Richard Atkinson's comments in the Rebecca Webb recipe thread got me to wondering how many different recipes are out there for mushroom pates, and googling turned up many.

Most were very similar to Rebecca's in using cheese as a binder. One of the oddest within the cheese realm, though, involved simmering the mushrooms in four cups of water as a first step. After half an hour the mushrooms were separated from the liquid, which was then boiled down until just 1/2 cup remained. Allowed to cool, it was then mixed with the mushrooms, cheese and herbs. Can't say I find that mentally tempting, but it's interesting to ponder.

More interesting to me was this cheeseless version. For a binder, it uses butter, and the mixture calls for a sauteed leek, which strikes me as a worthy addition though I think the eight minutes called for that part of the procedure is too long.

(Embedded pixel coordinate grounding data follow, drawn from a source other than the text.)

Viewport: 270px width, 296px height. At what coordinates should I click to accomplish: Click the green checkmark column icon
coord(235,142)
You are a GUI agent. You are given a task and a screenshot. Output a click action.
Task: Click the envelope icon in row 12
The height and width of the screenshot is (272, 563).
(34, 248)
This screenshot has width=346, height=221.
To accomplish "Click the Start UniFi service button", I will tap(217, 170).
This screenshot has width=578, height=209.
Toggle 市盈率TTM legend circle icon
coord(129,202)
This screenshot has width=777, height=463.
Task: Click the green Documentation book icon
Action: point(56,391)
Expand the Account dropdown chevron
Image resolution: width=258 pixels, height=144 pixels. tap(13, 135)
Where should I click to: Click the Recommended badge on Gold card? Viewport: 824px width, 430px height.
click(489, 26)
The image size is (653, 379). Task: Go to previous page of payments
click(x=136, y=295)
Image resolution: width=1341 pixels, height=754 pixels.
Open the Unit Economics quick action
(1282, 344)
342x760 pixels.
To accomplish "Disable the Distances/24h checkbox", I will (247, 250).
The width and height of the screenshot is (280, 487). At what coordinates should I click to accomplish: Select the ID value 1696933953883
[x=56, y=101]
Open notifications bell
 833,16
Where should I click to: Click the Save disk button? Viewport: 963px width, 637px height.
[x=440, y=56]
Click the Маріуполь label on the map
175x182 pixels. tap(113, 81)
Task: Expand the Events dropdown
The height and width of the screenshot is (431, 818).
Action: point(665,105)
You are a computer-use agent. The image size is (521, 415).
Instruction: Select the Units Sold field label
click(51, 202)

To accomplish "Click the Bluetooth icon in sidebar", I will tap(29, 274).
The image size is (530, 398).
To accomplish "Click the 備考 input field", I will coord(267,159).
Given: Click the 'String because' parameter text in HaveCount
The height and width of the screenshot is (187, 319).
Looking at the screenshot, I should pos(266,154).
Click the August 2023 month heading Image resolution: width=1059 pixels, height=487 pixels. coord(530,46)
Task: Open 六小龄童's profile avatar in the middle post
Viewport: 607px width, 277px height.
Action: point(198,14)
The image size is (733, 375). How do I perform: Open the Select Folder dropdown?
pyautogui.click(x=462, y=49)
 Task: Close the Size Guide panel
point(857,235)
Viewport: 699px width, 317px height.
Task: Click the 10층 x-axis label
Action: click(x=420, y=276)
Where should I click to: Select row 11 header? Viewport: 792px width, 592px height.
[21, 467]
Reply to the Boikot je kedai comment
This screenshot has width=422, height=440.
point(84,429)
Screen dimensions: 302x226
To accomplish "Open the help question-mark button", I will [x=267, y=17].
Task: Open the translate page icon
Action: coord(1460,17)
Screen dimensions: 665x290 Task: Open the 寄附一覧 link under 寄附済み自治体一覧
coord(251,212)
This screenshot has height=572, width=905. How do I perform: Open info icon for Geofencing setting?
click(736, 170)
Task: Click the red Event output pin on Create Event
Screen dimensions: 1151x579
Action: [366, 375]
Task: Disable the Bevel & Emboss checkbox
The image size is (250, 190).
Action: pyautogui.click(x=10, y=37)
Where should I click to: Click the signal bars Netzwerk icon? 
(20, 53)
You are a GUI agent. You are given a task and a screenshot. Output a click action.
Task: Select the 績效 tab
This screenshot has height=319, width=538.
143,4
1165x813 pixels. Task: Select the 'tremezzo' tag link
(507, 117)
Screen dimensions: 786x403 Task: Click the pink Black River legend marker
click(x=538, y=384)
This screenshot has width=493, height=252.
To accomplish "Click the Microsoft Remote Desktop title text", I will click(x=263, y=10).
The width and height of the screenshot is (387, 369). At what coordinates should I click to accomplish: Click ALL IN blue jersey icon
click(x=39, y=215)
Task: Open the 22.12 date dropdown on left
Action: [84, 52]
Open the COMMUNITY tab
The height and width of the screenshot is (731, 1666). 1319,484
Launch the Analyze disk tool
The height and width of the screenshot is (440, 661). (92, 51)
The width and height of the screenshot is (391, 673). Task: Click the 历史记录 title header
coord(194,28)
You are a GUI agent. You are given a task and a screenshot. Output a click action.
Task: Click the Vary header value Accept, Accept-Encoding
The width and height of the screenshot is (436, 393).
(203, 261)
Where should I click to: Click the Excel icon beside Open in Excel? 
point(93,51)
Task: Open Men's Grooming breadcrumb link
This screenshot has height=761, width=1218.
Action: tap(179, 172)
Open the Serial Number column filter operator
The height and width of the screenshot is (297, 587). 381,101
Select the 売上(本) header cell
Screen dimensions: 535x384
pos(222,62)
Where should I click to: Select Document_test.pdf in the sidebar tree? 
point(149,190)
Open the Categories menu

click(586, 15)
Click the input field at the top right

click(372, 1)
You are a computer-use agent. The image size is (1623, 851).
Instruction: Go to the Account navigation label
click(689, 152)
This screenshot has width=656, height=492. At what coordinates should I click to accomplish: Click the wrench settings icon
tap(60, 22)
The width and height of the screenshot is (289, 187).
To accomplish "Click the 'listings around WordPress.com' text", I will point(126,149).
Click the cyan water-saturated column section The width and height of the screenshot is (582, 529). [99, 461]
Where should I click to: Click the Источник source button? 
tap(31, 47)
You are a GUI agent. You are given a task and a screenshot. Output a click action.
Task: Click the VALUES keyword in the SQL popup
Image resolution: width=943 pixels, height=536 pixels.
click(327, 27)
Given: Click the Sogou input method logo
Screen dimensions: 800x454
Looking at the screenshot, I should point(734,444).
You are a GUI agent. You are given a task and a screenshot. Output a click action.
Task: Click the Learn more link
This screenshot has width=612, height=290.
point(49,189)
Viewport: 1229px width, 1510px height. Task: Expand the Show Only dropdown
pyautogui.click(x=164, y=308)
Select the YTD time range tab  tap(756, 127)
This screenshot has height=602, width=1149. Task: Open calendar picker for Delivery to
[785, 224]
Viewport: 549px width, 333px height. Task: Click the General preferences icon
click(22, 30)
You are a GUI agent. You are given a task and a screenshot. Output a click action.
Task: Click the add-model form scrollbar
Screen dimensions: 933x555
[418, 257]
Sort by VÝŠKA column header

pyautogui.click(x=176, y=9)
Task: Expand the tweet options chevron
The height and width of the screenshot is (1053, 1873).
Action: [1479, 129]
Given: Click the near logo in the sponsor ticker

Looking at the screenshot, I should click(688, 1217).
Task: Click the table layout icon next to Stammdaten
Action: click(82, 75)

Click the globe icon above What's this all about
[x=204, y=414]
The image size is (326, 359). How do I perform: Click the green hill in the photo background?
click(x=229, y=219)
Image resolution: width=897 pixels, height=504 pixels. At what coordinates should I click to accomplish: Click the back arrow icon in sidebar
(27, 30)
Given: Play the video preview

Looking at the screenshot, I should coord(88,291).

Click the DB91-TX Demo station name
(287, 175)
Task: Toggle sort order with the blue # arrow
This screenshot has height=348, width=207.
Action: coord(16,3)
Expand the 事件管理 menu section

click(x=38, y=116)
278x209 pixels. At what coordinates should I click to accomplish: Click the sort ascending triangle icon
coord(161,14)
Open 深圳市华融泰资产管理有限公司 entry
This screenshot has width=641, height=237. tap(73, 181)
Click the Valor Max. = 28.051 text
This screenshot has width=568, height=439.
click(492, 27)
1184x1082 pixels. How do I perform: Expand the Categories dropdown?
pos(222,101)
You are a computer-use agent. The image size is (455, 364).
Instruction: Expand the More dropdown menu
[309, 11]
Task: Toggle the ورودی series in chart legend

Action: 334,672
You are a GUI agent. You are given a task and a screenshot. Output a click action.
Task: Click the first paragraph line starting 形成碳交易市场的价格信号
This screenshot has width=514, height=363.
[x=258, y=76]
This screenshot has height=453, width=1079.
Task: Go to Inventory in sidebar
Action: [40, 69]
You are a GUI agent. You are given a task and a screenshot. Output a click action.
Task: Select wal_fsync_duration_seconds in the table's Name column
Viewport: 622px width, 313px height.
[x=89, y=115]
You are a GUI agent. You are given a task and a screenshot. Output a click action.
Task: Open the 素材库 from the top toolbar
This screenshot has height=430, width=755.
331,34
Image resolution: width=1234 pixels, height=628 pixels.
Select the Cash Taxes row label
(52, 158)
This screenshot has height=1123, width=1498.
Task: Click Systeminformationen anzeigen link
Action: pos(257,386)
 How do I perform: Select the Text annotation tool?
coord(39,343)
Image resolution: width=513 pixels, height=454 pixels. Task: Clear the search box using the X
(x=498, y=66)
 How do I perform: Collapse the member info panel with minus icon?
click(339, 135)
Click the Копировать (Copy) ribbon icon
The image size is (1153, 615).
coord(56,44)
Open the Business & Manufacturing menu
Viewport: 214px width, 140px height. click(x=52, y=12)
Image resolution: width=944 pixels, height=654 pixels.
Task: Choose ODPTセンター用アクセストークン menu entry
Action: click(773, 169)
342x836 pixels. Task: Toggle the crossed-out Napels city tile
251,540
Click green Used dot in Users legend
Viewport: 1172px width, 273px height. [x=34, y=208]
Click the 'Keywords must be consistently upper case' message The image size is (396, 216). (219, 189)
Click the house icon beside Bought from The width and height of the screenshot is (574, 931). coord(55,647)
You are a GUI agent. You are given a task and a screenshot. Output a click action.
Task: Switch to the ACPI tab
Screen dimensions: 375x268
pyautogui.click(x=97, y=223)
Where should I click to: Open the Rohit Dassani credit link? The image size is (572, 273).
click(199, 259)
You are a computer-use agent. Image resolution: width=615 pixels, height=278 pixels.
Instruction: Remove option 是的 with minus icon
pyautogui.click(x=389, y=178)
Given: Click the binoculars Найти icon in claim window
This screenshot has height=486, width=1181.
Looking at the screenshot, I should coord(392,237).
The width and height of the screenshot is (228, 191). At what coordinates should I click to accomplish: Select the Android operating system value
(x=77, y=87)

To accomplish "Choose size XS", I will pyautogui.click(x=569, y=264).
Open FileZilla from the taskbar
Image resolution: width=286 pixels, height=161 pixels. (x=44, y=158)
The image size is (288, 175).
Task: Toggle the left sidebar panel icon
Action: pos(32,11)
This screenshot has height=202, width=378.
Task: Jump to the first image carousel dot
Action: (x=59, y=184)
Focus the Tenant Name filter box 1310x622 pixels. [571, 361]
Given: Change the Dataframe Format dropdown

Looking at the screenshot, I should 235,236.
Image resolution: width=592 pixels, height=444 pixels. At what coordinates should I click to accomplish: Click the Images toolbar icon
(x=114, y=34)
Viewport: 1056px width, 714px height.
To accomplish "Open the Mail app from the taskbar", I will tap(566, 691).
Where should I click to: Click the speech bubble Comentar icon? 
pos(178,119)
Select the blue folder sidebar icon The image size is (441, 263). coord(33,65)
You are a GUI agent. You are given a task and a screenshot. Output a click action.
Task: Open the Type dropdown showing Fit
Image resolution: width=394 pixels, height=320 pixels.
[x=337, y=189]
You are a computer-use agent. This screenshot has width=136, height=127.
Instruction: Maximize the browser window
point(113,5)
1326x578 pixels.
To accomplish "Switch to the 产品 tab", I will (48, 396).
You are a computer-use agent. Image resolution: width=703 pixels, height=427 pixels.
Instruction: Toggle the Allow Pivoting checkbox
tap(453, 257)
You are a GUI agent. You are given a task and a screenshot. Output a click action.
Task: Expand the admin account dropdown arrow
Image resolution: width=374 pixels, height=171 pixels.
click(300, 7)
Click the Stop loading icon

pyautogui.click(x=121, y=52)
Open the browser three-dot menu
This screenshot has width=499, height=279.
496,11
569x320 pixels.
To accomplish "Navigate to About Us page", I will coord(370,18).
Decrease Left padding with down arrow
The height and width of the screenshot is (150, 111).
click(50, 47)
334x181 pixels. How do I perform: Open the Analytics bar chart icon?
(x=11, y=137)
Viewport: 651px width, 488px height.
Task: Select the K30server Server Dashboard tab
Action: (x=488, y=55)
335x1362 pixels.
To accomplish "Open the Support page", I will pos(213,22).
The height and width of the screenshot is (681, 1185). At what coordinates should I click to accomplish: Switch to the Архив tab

Though it uses only the white, I'd use the green too, go half that time to preserve texture and color, and cook it separately from the mushrooms, adding back only when the mushrooms had cooled somewhat.

This recipe reminds me very much of the 'potted' technique for preserving shellfish en crock for spreading later on toast points touted by the New York Times first (I believe) celebrity chef Craig Claiborne (I have one of his old books) that has it's roots in classic French cooking and harkens back to a kinder, sweeter time when we didn't know that butter could kill.

It's printed below for your consideration.

Title: Mushroom Pate
Categories: Pate, Vegetarian
Yield: 6 servings

1 c Butter
1 med Leek, white only, chopped
2 cl Garlic, minced
1 1/2 lb Coarsely chopped mushrooms
2 tb Chopped fresh parsley
1 ts Dried thyme
1/2 c Dry white wine
2 tb Dry sherry or sauterne
1/4 ts Pepper
1/8 ts Salt
Fresh herbs, if desired
Carrot flowers if desired
Toasted french bread slices

Melt butter in a large skillet. Add leek and garlic.
Saute until leek is tender, about 8 minutes.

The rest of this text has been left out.